Con questo articolo inauguriamo una nuova serie della rubrica “esperimenti”. Il titolo come potete notare è curioso, quasi un ossimoro: com’è possibile che il digitale sia vintage?
Tutto nasce dalle mie prime esperienze fotografiche, avvenute proprio con le fotocamere compatte digitali. Negli anni, seguendo l’evoluzione di questa categoria, ho potuto riscontrare dei cambiamenti significativi. La prima fase (fine anni ’90, primi 2000) era dominata dalle compatte “primitive”, ovvero quelle con risoluzioni molto basse, forme quasi fantascientifiche e prestazioni inferiori. La seconda fase, che qui prenderemo in esame (metà anni 2000 fino al 2010 circa) vide un miglioramento importante di prestazioni e tecnologia. Nell’ultima fase (il resto degli anni 2010) ci fu il declino; la conclusione è nota, ovvero la quasi totale scomparsa della categoria, fagocitata dagli smartphone. A onor del vero, attualmente sono in vendita diverse compatte con sensore da un pollice che offrono una buona qualità. E persino i cellulari, con la loro raffinata tecnologia, riescono a garantire risultati discreti. Niente di tutto questo però, replica la magia delle compatte che furono. Come mai? Scopriamolo insieme.
Il fulcro delle compatte vintage digitali è il sensore CCD. Senza addentrarci in noiose spiegazioni tecniche, sappiate che questa tipologia di sensori era ampiamente utilizzata in quegli anni. Si contraddistingue per una scarsa resistenza al rumore, ma in cambio regala un tocco unico alle immagini, ricche di contrasto e colori vividi. Insomma un insieme di fattori che ricorda la pellicola, seppure senza replicarla del tutto.
Gli obiettivi abbinati a queste macchine erano di ottima qualità, con buoni valori di luminosità.
Vi chiederete: come mai questa magia è finita? Ebbene, col progredire della tecnologia furono introdotti sul mercato i sensori CMOS, che seppur tecnologicamente più avanzati non riuscirono a replicare nemmeno in parte l’unicità dei CCD. Le immagini avevano meno rumore, ma erano piatte e senz’anima, i colori smorti. Gli obiettivi aumentavano il raggio d’azione, al prezzo della riduzione di luminosità e qualità. A tutto questo si aggiunse la famosa e deleteria “guerra dei megapixel”, in cui i produttori facevano a gara nell’aumentare la risoluzione, con l’unico risultato di rovinare i dettagli.

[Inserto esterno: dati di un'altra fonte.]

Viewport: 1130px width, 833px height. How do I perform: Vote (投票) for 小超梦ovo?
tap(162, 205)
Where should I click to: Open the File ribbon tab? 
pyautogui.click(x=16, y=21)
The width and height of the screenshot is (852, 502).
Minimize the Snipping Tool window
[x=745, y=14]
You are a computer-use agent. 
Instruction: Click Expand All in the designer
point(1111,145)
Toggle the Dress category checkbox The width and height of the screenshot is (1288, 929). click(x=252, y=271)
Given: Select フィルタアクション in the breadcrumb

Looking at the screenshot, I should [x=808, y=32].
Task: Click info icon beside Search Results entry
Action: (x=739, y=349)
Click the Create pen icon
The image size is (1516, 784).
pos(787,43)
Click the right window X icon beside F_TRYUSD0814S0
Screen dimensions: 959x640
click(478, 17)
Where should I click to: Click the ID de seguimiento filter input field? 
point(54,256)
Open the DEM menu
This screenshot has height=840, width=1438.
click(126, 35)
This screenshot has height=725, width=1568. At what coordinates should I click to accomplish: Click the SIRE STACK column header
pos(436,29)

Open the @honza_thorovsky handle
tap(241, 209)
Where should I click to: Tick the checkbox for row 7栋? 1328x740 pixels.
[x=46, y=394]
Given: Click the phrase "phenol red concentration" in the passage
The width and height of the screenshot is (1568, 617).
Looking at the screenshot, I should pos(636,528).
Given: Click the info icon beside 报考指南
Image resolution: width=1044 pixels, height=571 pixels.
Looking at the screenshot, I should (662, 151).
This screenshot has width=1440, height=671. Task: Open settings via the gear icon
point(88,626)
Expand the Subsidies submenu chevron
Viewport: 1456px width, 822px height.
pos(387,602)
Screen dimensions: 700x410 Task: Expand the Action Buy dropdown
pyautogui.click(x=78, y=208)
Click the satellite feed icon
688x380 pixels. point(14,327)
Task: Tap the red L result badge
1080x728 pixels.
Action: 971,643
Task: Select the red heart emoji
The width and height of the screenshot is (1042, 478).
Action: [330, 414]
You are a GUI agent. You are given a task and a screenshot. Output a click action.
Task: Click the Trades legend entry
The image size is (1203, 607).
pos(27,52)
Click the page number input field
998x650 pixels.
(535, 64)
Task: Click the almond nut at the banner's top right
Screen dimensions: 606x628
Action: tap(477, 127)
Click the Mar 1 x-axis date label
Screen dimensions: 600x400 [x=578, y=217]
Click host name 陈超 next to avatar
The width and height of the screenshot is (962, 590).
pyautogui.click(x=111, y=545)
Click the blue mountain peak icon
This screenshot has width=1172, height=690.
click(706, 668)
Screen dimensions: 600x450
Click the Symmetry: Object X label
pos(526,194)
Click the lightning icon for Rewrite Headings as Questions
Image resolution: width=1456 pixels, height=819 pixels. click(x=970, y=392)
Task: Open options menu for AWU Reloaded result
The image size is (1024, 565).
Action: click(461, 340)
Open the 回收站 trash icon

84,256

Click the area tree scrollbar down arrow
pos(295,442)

Se inizialmente pensavo di essere l’unico ad apprezzare questa categoria di fotocamere, ho poi scoperto di essere in buona compagnia. Vi è un articolo su Dpreview di una fotografa che usa queste compatte in modo professionale. Recentemente il buon Gordon Laing di Cameralabs si è lanciato nel progetto “Retro Review”, di cui vi lasciamo il collegamento all’ultimo episodio. Riguardo all’autore (una leggenda tra i recensori su internet) specifico che si occupa di modelli particolarmente datati, ma consiglio comunque la lettura dei suoi articoli.
Nelle prossime puntate vi racconterò la mia esperienza personale per ognuno dei modelli che ritengo validi; queste non saranno recensioni vere e proprie, ma un racconto informale su come divertirsi con questi giocattolini, sperando di stimolare la vostra creatività.